Tuesday, May 21, 2013


 I was outted in karate class when I was 19 by a 14 year old kid named Matthias. We were sparring with each other, and the conversation went a bit like this:

punch-block-punch: "So, T, there's a rumour going around that you're gay. Is it true are you a lesbian?"

kick-block-punch: "Yes. It's true. I am indeed a lesbian."

Despite my spontaneous admission, so bravely made to a teenager, I still went on to date (and later marry) a guy named Tim.

I began wrestling with my sexuality at 13, shortly after discovering what girls and boys were supposed to do together. My solution? Become an ultra-devout Catholic. Which is why my admission surprised both Matthias and me.

I was grateful for my exit from my teens. My mother was completely nuts (I am sure she had several undiagnosed psychological disorders) and I yearned for freedom. My mother dictated everything in my life: the clothes I wore, what I studied, which friends she never wanted me to see again, my curfew, which was set at a very ridiculous 9pm. I had hoped that twenty would mean my mother's grasp on me would loosen a little, but instead, it tightened to a choke hold.

By the time I reached 20, I had gone through Hepatitis A, German Measles, adrenal burnout, two bouts of clincal depression and I had broken both wrists (on two separate occasions, not all at once.) I was hopeful that things would still work out they way I wanted them too. I felt very grown up and I needed an adventure. Desperately.

I felt that the world was there, waiting for me, and I was trapped in a glass box, looking out at everyone being alive and I was stuck there, with no hope of ever being free.

I had no friends. I lost touch with some of them from High School and my mother forbade me from hanging out with one of my closest friends, Dori, because she believed she was a bad influence and a Satanic lesbian to boot. I didn't bother wasting time making friends at college. I was never going to be allowed to hang out with them. I was a very sad and lonely person. I read a lot of Stephen King, which my mother blamed for my depression a few years earlier, resulting in me having to give my entire collection away. I started reading David Eddings and other fantasy novels instead.

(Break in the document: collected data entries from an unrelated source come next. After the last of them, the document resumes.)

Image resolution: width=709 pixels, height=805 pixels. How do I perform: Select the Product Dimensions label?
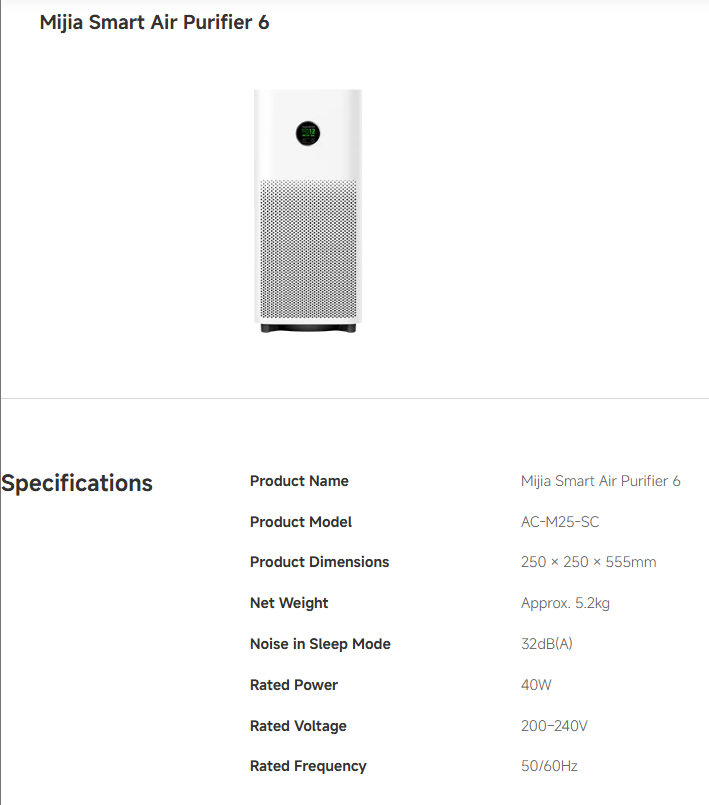pos(319,562)
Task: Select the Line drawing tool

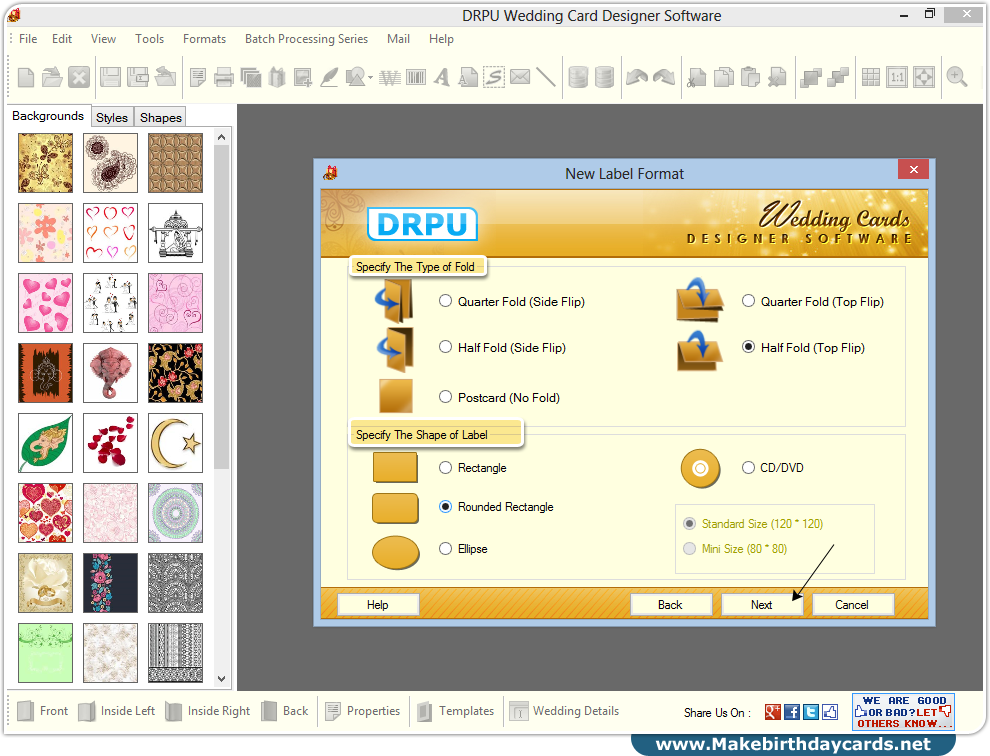Action: [x=546, y=77]
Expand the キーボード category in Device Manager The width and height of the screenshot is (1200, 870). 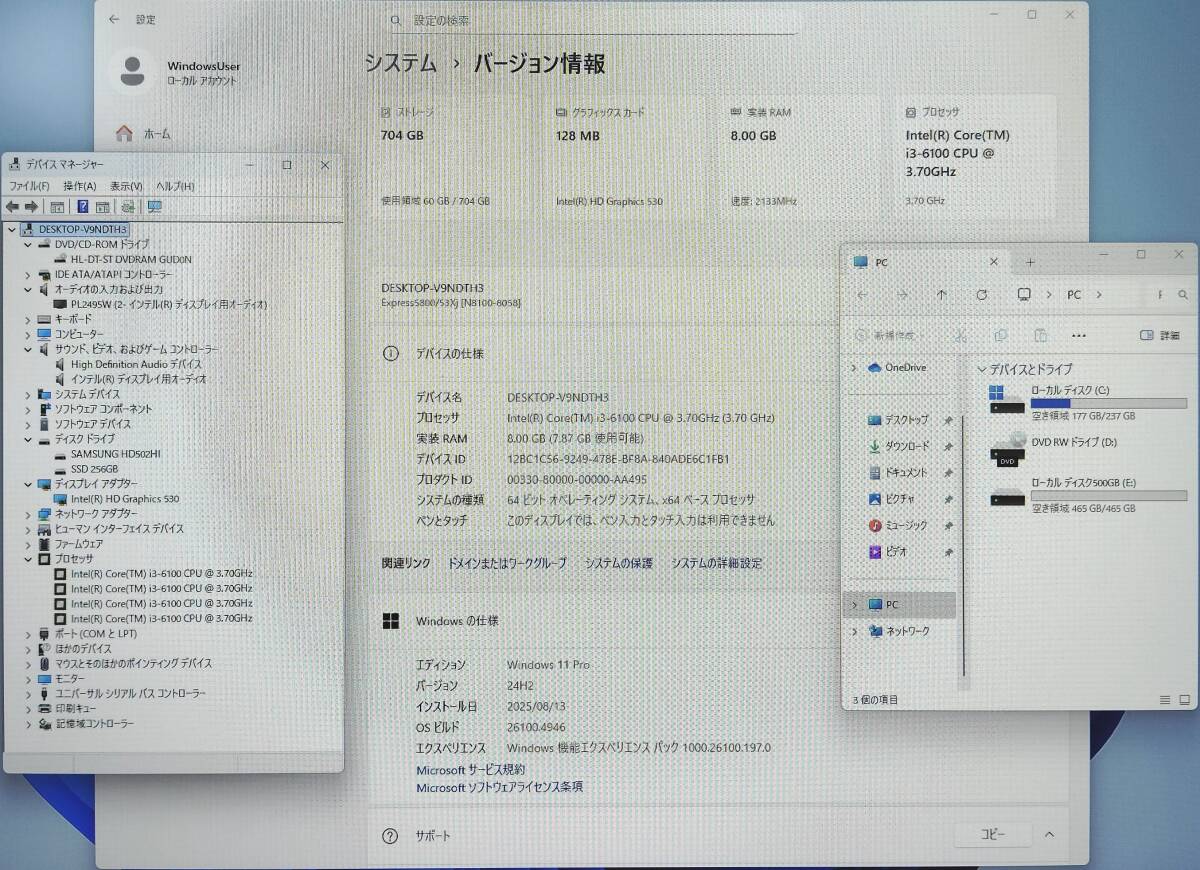tap(28, 319)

The only respite I had from my mother was at karate (my sister and I both attended all the classes - including the ones for kids - from 4pm to 8pm each Tuesday and Thursday) and church.

If there is anything I want to bring with me from twenty, it's that sense of adventure and the belief that something magical is waiting just around the corner. I seem to have lost that a bit.


  1. ha ha - "a bad influence and a Satanic lesbian to boot".
    No mention of the drugs though... #disappointed

    1. Crap. NO. She did in fact mention drugs. I forgot to put that in. Damn.

    2. OH. The Satanic thing came from seeing you and Orly outside Wits theatre while they were protesting against The Last Temptation of Christ (good movie) and she thought that because you were going in to see it, it HAD TO MEAN you were Satanic. And because you were with Orly it HAD TO MEAN you were a lesbian. And because you went to WITS it HAD TO MEAN you were on drugs. (Though we won't mention all the drugs she took. Just because she got hers on prescription doesn't mean she wasn't a drug addict.)

    3. Ok, I feel better, thanks :)

  2. Books the cause of depression?! They are happiness made tactile.

    1. If you knew my mother, Tracy, it would have made sense. Indeed. I've successfully read Stephen King since and the only books that depressed me was Rose Madder and Tommy Knockers because they were both pieces of kak.